The DNS system is (simply put) much like an address book, networks deal with IP addresses (i.e. 192.168.1.1) but we often deal in URL’s (i.e. www.google.com). DNS translates our URL to an IP. So the way DNS filtering works, is it ‘lies’ about the address for a blocked site, often leading the user to a page warning them the requested resource was filtered
So for example, although www.mynaughtysite.com may have an IP of 126.96.36.199 the DNS server might return 188.8.131.52 to prevent access to the site.
This option is available to home users through services such as OpenDNS.com (free to use) and offers a range of filtering categories (porn, gambling etc.) but it’s not a magic bullet, and here’s why;
If we slip into teenager mode, we want to access mynaughtysite.com but it’s been blocked using DNS filtering. Here are the steps to bypass (and don’t think a teenager can’t work it out!);
Access dnsquery.org (or run a web-search for “IP Address lookup”)
Enter mynaughtysite.com into the “DNS Record Query” box (use Google.com if you want to test it)
We now have the IP address for the site we want to access
Copy that IP into the address bar and browse to your heart’s content.

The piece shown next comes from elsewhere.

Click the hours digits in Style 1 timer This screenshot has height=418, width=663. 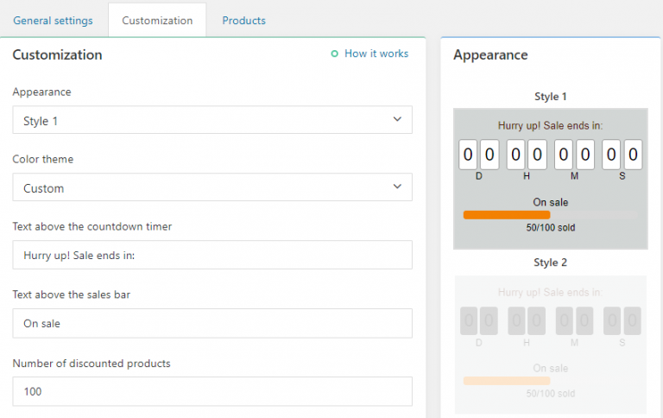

Now for some sites, this won’t work because links are coded to force use of the URL (web address). There is however a way around this too;
Open your computers HOSTS file in a text editor
Enter the IP address we retrieved earlier followed by a tab and the web address
There’s not a huge amount you can do to prevent this, you can make sure your kid doesn’t have the permissions to write to the hosts file but that just means they need to do everything manually.

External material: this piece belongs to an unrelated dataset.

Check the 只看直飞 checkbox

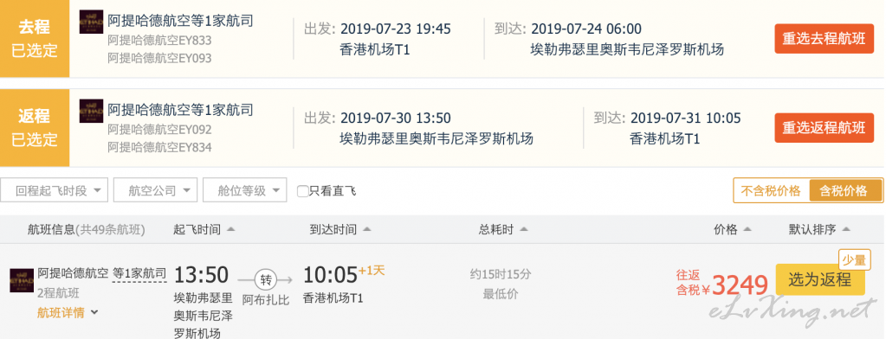pos(303,191)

Content-filtering is needed to catch the pages that get past the DNS filtering, or indeed are forced past the DNS filtering by your kid!

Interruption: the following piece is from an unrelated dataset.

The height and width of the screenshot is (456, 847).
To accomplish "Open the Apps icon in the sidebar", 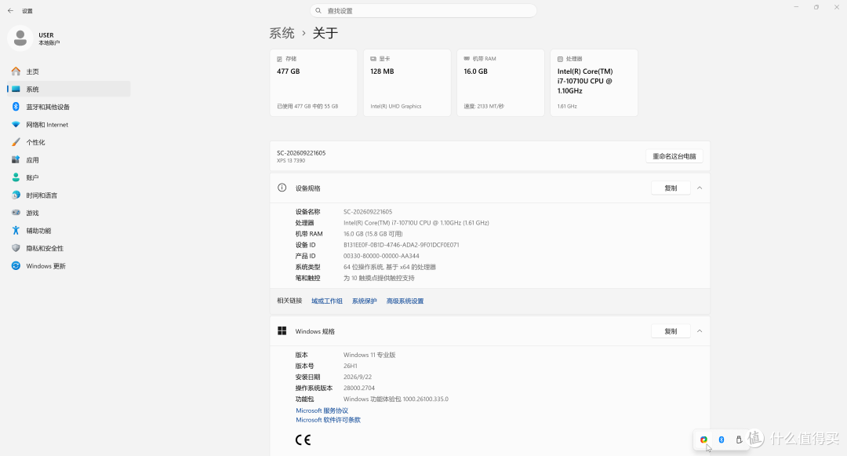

Beloved of the Chinese Government, content filtering examines the page as/before it loads and searches for keywords that might trigger a block.
You can either run content-filtering software on the PC your child is using (the common home approach), or run all connections through dedicated hardware (the corporate approach).
Generally content-filters suffer from two main problems;
They miss things
They get bypassed
When dedicated hardware is used, simply using an encrypted connection is sufficient to bypass the filter (i.e. using https instead of http). Of course, the hardware can be configured to allow it to see encrypted streams but no-one would want an Internet Service Provider or the Government to actually do this!
If it were to happen, the ISP/Government would be able to more effectively filter porn etc. but they (and all their employees) would also have the capability to see your passwords, Internet banking and all the other things you might like to keep secure.
This actually happens already in the criminal world and is known as a Man In The Middle Attack.
So, on the national censorship level accessing https://www.mynaughtysite.com instead of http://www.mynaughtysite.com is likely to remain a viable way to bypass the filters for the foreseeable future.
Software installed on the users PC can be very effective, but it does also put it in reach of those who have an interest in disabling it. Most of this software is unaffected by the use of an encrypted connection, but can instead be more readily tampered with.
This becomes even more apparent if you choose to use the same password for it’s settings as you do anything else – Kids aren’t stupid, they will try every one of the passwords that they know you use.
If you make the mistake of letting your kid have an Administrator account, they may also choose to just completely disable the software. They don’t necessarily need to access the software itself to achieve this - in Windows simply disabling the service is often sufficient;
So again, whilst it may seem effective content-filtering can quite easily be circumvented with very little research.